Need I say more? Major labels are ruining the music industry, and stifling true creativity. You need look no further than The Mars Volta on that one. I remember the haydays of Cedric and Omar, in a band called At The Drive-In. And what are they now? They can't even release their albums on their own record label anymore. And for what? That damn, major-label check. Consider this: Is the music made inside your own space, when you had nothing better to do than express your emotions musically, the same as the music made in a studio, that you go to as a job, with the expectation of a paycheck at the end of your session?

Enter Dibidim, netlabel and all. No PFM review, no flash website, no tour. Just good beats and a myspace page. Now that's how you start a band these days. Just make some goddam music, then give it to everyone for a while. If it gets good response, you should probably cut a record. These guys needed to cut a record, this is mind-blowingly good material. Imagine, if you can, Air. The Air we remember from Moon Safari, the feeling that album gave you, then continue through the years with 10,000hz Legend and on through the discography until you come to Pocket Symphony. As an Air fan, I was a little disappointed with Pocket Symphony. It didn't have that same pop-sensibility that I remembered, nor the Brazilian influences (Azymuth in particular) that heralded them such a wide spectrum of fanship in the first place. It seemed very technical to me. Riders is a lot like what I would have expected Pocket Symphony to sound like, based on the sound of Air's previous albums, and the challenge of coming up with something enjoyable and engaging for new and old listeners ten years later. It's not exactly like any one Air album, it's just a sound that I could picture them coming up with on their own; I don't know why they didn't, but you could probably consider my question posed in the previous paragraph for some insight.

Riders starts slow, and stays that way aside from a few songs. It's nice though, because it builds a lot. You can tell that they worked on it through the winter. It just has that wintry feeling. The pace is really mellow. Most songs don't start with the hooks, you gotta wait for it. Also, it's pretty soundscapy, like lots of dream rushes (like where the drum goes whooshhhhhhhh, If I Were a Cowboy is the one I'm listening to now) and echoey space sounds, and of course it's all synth. The guys harmonize so nicely though, you wouldn't expect it from the beards. The whole album is pretty much synthy goodness and the guys' beautiful harmonies. Lifeguard sounds a lot like Kraftwerk, though. And on Angelhorns they use an Accordion, which makes me feel like I'm in Italy for some reason.

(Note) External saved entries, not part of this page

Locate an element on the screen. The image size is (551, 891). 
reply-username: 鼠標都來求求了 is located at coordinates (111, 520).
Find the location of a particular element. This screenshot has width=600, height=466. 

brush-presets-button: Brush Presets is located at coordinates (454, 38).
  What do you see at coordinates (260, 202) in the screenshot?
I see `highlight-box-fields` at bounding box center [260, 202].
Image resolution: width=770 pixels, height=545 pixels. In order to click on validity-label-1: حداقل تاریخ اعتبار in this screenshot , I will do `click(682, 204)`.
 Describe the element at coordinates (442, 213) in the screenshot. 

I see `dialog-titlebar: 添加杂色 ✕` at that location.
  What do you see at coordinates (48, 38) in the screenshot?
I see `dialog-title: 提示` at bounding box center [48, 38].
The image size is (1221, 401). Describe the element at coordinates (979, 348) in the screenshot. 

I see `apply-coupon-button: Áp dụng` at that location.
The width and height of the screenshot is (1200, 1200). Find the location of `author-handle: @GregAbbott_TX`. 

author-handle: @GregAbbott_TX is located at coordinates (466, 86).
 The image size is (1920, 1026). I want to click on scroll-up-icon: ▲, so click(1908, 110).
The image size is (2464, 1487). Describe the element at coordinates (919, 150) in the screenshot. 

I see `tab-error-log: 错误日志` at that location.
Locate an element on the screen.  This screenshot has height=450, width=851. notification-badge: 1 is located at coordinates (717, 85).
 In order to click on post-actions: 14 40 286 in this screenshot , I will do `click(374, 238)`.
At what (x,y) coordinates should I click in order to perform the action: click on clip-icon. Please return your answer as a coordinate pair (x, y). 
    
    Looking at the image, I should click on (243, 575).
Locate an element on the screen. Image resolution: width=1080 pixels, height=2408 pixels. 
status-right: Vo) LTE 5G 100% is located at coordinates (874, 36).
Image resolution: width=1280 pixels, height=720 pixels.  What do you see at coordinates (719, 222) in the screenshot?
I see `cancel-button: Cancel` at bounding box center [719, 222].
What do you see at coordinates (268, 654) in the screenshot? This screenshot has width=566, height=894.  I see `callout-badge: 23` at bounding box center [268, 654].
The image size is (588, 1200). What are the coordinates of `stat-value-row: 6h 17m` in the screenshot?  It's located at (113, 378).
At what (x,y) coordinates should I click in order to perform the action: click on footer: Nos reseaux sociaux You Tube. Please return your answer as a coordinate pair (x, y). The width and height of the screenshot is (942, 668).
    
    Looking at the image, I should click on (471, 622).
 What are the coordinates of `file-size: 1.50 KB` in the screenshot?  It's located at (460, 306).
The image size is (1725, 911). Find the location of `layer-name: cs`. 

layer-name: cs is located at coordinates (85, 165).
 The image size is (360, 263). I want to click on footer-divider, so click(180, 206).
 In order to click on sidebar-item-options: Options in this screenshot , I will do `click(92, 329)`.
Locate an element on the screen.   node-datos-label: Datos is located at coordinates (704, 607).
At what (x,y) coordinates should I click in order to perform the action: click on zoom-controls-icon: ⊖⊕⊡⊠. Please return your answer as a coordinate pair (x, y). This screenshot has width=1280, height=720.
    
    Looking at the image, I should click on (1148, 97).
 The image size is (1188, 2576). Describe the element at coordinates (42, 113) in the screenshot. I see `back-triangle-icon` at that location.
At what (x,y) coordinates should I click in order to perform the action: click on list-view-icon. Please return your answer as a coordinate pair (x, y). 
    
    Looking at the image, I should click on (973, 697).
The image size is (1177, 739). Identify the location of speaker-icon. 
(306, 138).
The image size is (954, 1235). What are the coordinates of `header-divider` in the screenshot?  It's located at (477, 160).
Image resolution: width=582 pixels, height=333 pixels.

All in all, this is awesome. I'm going to be listening to it for quite a while, I'm sure.

UPDATE: I talked to Jeron via the MySpecs and he says, "we are making our second album early next year followed by a gigantic world tour with a massive psychedelic pop big band." I'm so excited! FTR, the psychedelic pop big band is NOT The Flaming Lips, despite my initial enthusiasms upon reading that.